:: Your tasks ::
(a) Shorten the paragraph of the text on Russia's call-up that begins "Inefficient bureaucracies", keeping its main facts.
(b) In the records, lay out as a numbered list everything from the line containing "Task: Open the templates dropdown" down to the line containing "(110, 1108)", both lines included and blank lines skipped.

:: Selected passage ::
=======
As Russia's military commissariats begin rounding up reservists for the front, we're seeing fairly clear -- if inevitably anecdotal -- evidence that the call-up is falling hardest on the communities already hardest hit by the war, particularly ethnic minorities.
/1
As has been the case since the beginning, that means Buryats...
/2
Racism and classism are absolutely part of this process. Wars are almost always fought by the disenfranchised, marginalized and the poor on behalf of the powerful -- and Russia is no exception in that regard.
/8
But there is also a more mundane -- and, for Putin, a more problematic -- reason behind this: Bureaucratic inertia.
Tasked with mobilizing as many men as possible as quickly as possible, the military is going for the easiest targets.
/9
Inefficient bureaucracies -- whether the police, the tax authorities or the military -- will often try to hit their targets by fishing over and over again from the same ponds. It's easier than seeking new fishing holes, even if it brings diminishing returns.
=======
:: Data in this exercise ::
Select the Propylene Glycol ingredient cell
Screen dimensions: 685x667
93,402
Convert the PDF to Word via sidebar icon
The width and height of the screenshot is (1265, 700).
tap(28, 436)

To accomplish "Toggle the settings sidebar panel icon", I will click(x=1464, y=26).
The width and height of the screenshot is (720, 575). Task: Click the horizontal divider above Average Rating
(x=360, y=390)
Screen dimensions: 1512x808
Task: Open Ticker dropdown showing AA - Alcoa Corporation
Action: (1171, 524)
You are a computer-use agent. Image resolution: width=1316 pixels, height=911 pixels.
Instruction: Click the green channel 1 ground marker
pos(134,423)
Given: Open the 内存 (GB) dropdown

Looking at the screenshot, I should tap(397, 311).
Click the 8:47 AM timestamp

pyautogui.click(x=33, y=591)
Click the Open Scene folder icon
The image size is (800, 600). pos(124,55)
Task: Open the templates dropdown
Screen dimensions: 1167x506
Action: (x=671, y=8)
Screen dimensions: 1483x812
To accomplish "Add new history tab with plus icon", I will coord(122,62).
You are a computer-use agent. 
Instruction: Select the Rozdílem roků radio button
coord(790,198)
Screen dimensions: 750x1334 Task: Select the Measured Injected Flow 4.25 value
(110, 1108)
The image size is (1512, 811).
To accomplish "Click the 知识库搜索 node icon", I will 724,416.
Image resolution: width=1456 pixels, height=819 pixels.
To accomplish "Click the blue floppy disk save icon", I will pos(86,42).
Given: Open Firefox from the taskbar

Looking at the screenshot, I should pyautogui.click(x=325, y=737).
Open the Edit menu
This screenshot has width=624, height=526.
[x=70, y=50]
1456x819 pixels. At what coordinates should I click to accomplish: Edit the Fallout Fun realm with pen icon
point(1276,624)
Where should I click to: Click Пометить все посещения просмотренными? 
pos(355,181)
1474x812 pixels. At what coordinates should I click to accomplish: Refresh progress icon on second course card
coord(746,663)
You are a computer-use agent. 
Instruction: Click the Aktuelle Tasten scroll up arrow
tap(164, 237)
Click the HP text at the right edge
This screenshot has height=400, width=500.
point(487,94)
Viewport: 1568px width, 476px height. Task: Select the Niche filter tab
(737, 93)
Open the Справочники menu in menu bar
=======
:: Per-task answers ::
(a) Inefficient bureaucracies, such as the police, the tax authorities or the military, often meet their targets by drawing again and again on the same sources. This is easier than finding new ones, even though the results keep shrinking.

(b)
1. Task: Open the templates dropdown
2. Screen dimensions: 1167x506
3. Action: (x=671, y=8)
4. Screen dimensions: 1483x812
5. To accomplish "Add new history tab with plus icon", I will coord(122,62).
6. You are a computer-use agent. 
7. Instruction: Select the Rozdílem roků radio button
8. coord(790,198)
9. Screen dimensions: 750x1334 Task: Select the Measured Injected Flow 4.25 value
10. (110, 1108)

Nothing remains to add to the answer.